+++ Data
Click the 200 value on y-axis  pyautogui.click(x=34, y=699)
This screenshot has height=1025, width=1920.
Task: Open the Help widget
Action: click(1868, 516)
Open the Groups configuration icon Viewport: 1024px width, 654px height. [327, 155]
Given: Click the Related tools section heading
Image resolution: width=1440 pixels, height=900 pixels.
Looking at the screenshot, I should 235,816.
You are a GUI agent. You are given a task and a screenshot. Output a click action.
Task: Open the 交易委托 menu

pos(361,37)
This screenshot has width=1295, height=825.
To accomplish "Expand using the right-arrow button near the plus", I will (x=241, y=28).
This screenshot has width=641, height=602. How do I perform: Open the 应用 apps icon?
++++++
> **Task to complete**
Check every line above for the string "icon", and copy the ones that have it.

> **Output of the task**
Open the Groups configuration icon Viewport: 1024px width, 654px height. [327, 155]
This screenshot has width=641, height=602. How do I perform: Open the 应用 apps icon?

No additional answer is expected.